Associated Press, Philadelphia Daily News, 10 February 1998

POUGHKEEPSIE, N.Y. -- Ten years after accusing a prosecutor of raping , the Rev. Al Sharpton admitted in a $395 million defamation trial yesterday that he never spoke with the teen-ager in any detail about the case.

"In terms of the details, I would not engage in sex talk with a 15-year-old girl," Sharpton testified after being called to account for some of his most fiery accusations during the Brawley affair.

Sharpton was a chief defender of Brawley, a black teen-ager who in 1987 was found smeared with feces and scrawled with racial epithets in the small town of Wappingers Falls.
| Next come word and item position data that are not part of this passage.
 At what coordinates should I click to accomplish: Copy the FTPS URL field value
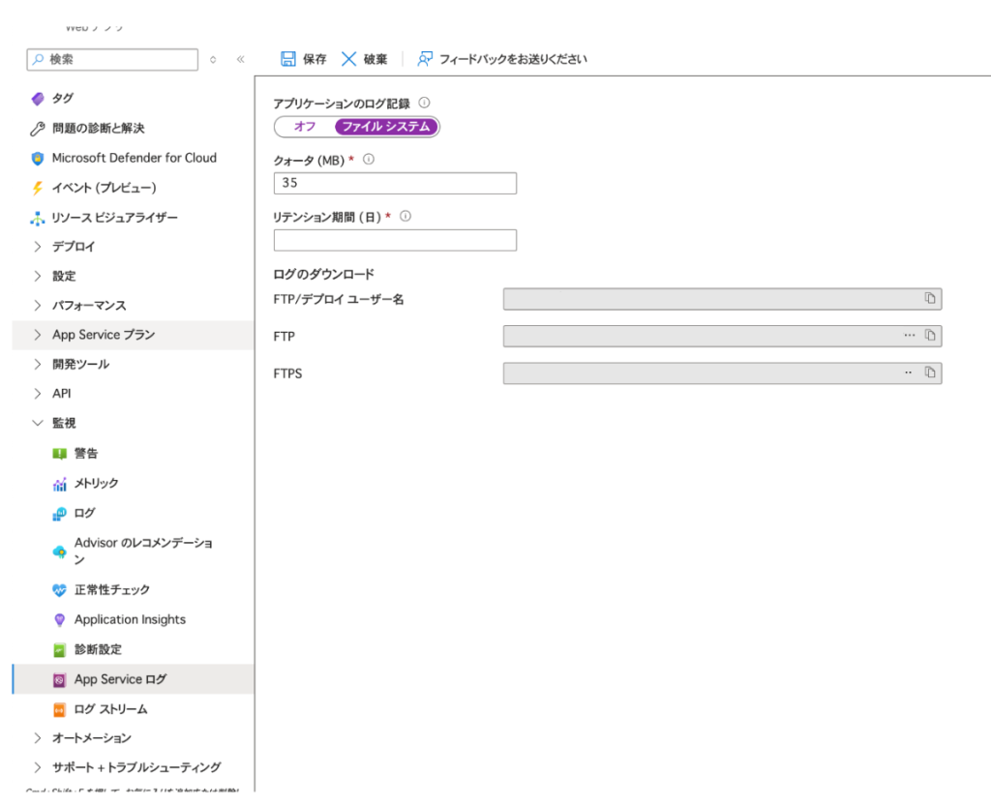coord(930,373)
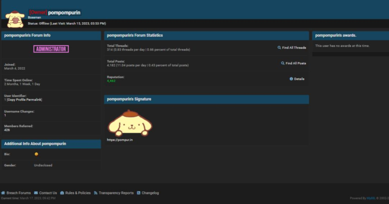Click the envelope icon for Contact Us
Screen dimensions: 389x204
[x=36, y=193]
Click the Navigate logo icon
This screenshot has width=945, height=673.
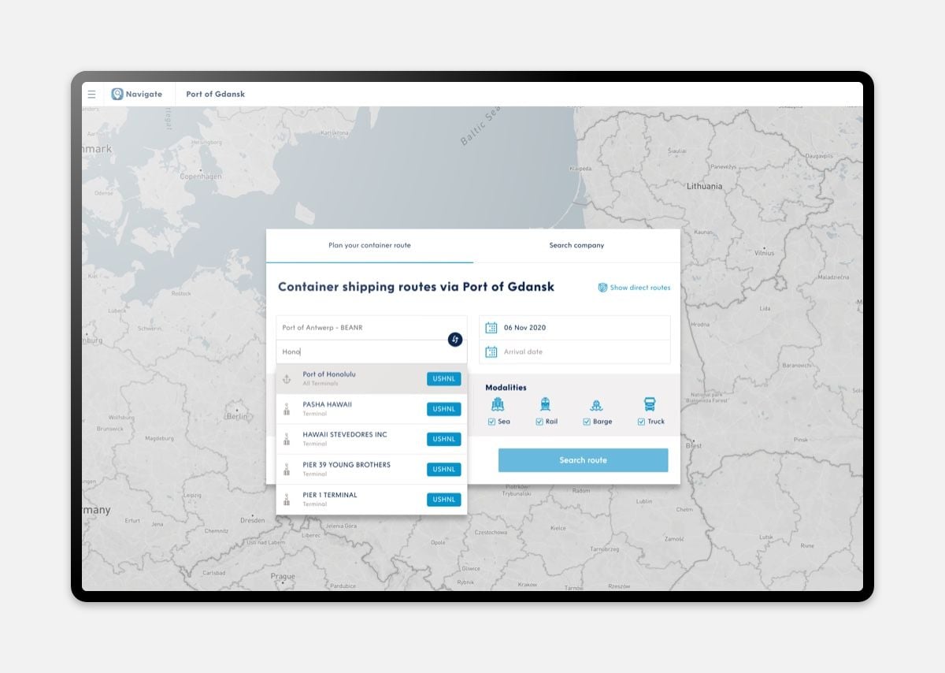point(117,94)
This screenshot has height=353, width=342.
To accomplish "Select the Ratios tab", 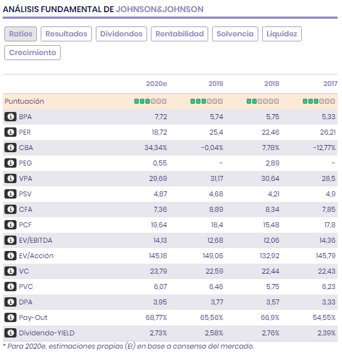I will coord(21,34).
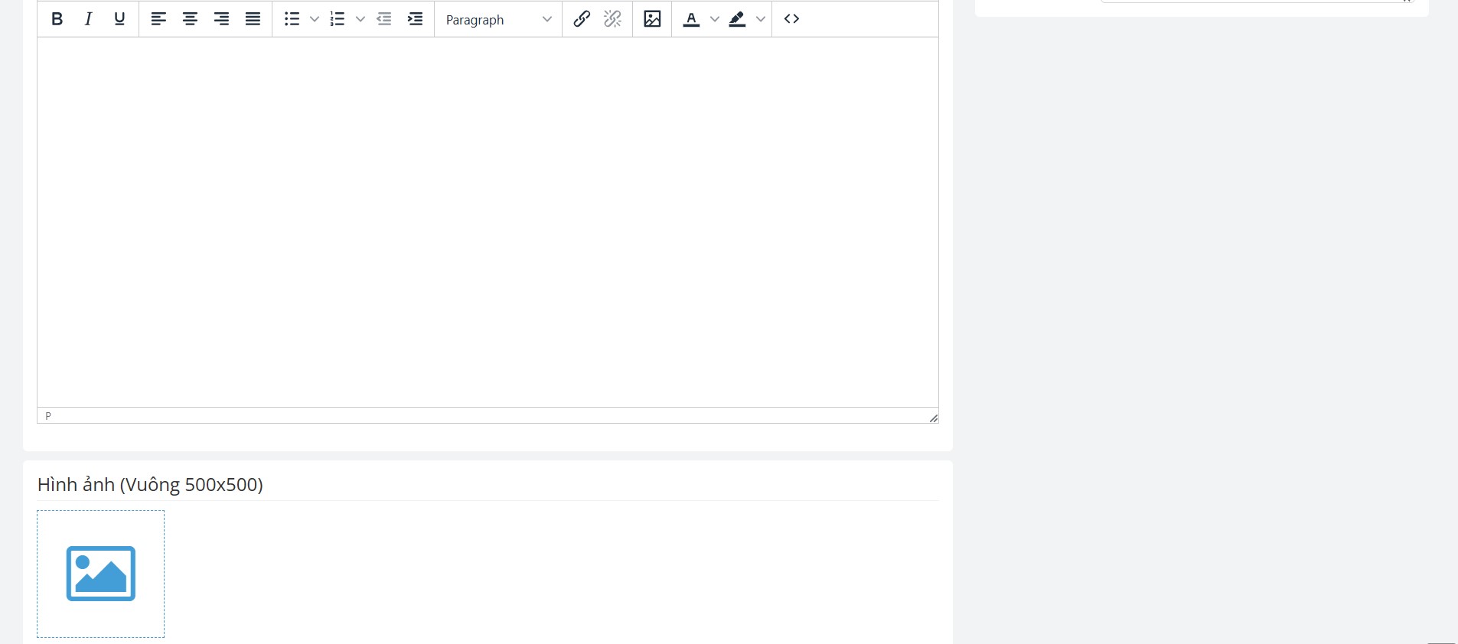
Task: Toggle italic formatting
Action: [x=88, y=19]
Brawley claimed she was raped by several white men, including a police officer and a local prosecutor. The case touched off racial protests and led to a huge investigation that ended with a grand jury pronouncing the entire thing a hoax.

During the furor, Sharpton accused prosecutor Steven Pagones of taking part in the alleged attack. Pagones was exonerated in 1988 by the grand jury and is now suing Sharpton and two other former advisers to Brawley, Alton Maddox and C. Vernon Mason.

Sharpton once said he believed Pagones was "absolutely" involved in the attack, but yesterday he couched Pagones' role in softer terms. "I am of the opinion that he was identified and should have been prosecuted," Sharpton said.

Pagones' attorney, William Stanton, challenged Sharpton to tell the jury what information he relied upon before repeatedly naming Pagones. Sharpton testified that he relied on accounts from Brawley's parents. He admitted he never talked to her directly about the details of what happened to her.

In the courtroom, a large-screen television showed videotapes of Sharpton on talk shows, excitedly naming Pagones as an attacker and daring him to sue Maddox, Mason and himself. It was a sharp contrast to the polished witness who wore a tailored pinstripe suit and repeatedly invoked Martin Luther King Jr. when casting himself as a civil-rights hero.

Pagones accused Sharpton of being evasive on the stand. "For 10 years, he has denounced me, he has taunted me," Pagones said during a break. "This is his time to put up or shut up, and he's doing neither."